◆ SUPPLIED PASSAGE
Medicaid appears to be affected by parity only if it is administered through Managed Care Organizations or Alternative Benefit Plans. The Medicaid Expansion, in states that adopt it, will add some with SMI who have not been able to get disability benefits. The main barriers to care for those with Medicaid are funding, generally severely inadequate at the state level, and commitment laws that hinder timely treatment of SMI when the patient is sick enough to be unaware of the illness (anosognosia). Staffing is limited, wait times are lengthy, and necessary community supports are minimal to absent. There is no move towards building a functional SMI care infrastructure in the ACA. If care is affordable but not available, patients are left behind just the same.
Although Medicaid pays for residential care of those with intellectual disabilities, there is an “IMD exclusion” prohibiting federal matching funds for care in a psychiatric hospital. This has helped cause deteriorating service quality at state hospitals and made it appear cheaper for states to put those with SMI in jail than to hospitalize them.
Because milder mental illnesses are more common and seem to garner more popular sympathy than true SMI, I am also concerned about wise use of scarce resources. The ACA does nothing to ensure that priority will be given to those most severely affected. The spectrum of mental illness is broad, just as for other medical illness. It is being absurdly stretched to include non-illness ordinary frustrations of life so providers can be paid for their preferred “patients.” True mental illnesses are brain disorders. If we had known more about them when we began categorizing illnesses, they would have been placed in neurology instead of psychiatry, the same as Alzheimer’s disease and Parkinson’s.
I would not begrudge a person with a mild version of a mental illness appropriate treatment any more than I would a person with a mild asthma flare-up. Mild problems can become serious without good care. At the same time, I would not leave a person in my waiting room gasping for breath to see one with a head cold, and that is what we are doing right now for mental illnesses. I am weary of seeing tragic headlines about those we have failed, when I know we already have the knowledge and tools to do better.
Although we have no cure for SMI, we most certainly do have multiple proven interventions that can, most of the time, bring those affected to the level of the merely seriously ill. Treatment reduces the risk of relapse and allows most people to have meaningful lives in their communities, despite being ill. Just as with cancer, SMI can sometimes worsen even during treatment so that the care plan needs to be adjusted—this can only happen quickly when care is continuous and frequent enough to catch the early signs of trouble. Each relapse not treated quickly and skillfully may cause cumulative, permanent, unrepairable damage to the brain. Treatment gaps in a system full of cost and access barriers can mean death. Any reform of health care that fails to address the needs of people with SMI, including their critical need for continuous care with no loopholes or gaps, is a sham, a travesty, and a parody of reform.
Tag lines: Mental health parity; Affordable Care Act; access to care; costs of care; serious mental illness; schizophrenia; bipolar disorder; brain illness; Medicare; Medicaid.

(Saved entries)

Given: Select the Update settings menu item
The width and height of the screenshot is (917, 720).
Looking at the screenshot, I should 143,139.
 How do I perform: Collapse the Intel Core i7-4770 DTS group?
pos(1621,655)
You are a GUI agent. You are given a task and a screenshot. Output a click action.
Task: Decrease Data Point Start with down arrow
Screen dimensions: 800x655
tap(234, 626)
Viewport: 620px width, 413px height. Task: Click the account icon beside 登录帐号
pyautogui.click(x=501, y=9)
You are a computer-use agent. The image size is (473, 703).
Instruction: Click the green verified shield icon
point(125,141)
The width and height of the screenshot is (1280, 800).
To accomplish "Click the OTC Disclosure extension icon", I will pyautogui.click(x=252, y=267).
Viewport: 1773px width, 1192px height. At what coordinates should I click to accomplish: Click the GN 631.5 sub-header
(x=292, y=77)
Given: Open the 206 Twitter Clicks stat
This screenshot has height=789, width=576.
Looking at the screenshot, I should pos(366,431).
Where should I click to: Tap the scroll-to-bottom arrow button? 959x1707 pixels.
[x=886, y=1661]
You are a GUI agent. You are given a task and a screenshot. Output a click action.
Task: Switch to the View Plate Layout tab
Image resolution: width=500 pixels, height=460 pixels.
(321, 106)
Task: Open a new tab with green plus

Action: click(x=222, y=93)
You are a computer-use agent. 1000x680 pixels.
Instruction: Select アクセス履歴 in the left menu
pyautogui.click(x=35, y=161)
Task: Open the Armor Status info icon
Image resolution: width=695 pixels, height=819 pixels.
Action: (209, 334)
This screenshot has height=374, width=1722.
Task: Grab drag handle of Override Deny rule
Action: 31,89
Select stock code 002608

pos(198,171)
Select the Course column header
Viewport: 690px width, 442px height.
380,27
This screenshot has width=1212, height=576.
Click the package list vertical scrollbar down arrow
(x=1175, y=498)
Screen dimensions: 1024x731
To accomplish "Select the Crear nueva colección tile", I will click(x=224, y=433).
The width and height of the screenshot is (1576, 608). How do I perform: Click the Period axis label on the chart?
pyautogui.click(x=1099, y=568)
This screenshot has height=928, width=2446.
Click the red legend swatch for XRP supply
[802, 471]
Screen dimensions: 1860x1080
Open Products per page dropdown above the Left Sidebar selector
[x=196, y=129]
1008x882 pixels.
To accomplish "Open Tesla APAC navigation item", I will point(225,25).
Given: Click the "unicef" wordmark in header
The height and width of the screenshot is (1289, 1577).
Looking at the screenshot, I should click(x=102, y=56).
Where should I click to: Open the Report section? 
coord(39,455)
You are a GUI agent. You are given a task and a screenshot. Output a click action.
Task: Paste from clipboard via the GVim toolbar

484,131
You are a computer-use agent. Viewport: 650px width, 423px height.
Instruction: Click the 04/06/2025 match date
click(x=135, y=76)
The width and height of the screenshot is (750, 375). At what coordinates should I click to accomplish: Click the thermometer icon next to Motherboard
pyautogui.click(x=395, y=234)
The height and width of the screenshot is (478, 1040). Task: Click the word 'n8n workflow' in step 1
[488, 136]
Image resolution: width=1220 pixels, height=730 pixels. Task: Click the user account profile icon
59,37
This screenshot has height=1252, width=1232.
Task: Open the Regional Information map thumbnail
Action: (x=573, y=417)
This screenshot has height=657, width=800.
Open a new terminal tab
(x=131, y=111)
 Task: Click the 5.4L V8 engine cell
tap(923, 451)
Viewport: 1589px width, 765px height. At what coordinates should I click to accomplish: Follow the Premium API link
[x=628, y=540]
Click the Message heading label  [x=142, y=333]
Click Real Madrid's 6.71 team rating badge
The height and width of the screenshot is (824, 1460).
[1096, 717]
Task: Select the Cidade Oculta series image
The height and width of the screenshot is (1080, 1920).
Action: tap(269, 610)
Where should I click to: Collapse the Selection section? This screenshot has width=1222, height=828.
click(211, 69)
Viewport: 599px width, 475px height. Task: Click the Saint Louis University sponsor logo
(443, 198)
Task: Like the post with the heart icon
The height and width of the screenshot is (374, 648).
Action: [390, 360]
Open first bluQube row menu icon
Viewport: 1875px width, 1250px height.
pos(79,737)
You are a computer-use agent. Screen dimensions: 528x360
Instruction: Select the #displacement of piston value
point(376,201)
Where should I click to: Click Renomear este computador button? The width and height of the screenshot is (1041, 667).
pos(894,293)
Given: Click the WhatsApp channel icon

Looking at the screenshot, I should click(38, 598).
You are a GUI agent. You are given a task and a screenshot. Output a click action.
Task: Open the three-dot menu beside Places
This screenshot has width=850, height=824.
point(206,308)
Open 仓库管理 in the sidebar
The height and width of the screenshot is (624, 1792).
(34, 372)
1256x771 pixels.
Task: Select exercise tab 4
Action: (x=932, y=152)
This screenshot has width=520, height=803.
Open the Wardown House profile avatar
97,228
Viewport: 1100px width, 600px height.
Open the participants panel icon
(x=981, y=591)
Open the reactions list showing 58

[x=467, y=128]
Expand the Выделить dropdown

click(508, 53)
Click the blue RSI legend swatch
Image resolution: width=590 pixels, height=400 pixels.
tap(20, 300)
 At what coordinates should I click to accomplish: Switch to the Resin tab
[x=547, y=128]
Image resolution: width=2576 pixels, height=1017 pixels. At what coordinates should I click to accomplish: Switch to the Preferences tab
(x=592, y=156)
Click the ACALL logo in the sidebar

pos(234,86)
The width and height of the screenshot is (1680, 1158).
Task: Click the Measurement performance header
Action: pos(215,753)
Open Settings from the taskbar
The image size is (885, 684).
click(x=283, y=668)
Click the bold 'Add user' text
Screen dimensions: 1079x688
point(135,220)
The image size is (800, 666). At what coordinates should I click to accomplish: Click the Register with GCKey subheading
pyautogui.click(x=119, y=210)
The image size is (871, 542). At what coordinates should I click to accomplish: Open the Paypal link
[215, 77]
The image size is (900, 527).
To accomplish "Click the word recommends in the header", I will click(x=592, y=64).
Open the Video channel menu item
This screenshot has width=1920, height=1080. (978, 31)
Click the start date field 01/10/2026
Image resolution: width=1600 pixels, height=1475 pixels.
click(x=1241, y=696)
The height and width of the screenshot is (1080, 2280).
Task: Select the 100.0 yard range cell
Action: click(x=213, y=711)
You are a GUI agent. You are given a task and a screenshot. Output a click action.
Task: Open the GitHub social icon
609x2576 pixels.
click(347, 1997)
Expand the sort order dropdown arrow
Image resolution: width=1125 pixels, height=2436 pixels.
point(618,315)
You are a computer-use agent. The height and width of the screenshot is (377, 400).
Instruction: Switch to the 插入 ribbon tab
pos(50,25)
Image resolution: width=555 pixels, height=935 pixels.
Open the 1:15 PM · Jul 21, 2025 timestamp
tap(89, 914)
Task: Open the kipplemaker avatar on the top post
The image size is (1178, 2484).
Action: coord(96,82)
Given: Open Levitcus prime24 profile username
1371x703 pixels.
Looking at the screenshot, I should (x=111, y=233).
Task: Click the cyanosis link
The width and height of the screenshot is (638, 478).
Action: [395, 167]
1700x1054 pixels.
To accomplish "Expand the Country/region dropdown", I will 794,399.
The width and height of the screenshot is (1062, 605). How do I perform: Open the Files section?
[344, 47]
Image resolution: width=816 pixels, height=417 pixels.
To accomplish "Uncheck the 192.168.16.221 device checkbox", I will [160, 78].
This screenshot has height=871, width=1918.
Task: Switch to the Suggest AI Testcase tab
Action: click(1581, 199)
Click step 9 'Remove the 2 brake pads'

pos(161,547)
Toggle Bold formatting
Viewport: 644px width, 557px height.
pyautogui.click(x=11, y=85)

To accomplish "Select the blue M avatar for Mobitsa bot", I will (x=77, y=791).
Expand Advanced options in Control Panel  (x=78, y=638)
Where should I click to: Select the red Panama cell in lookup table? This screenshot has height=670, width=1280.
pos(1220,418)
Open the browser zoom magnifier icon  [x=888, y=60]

◆ WHAT THE TASK ASKS
Copy word for word the part of the essay on care for serious mental illness from "Tag lines: Mental" to "illness; Medicare; Medicaid.".

◆ SOLVED EXERCISE
Tag lines: Mental health parity; Affordable Care Act; access to care; costs of care; serious mental illness; schizophrenia; bipolar disorder; brain illness; Medicare; Medicaid.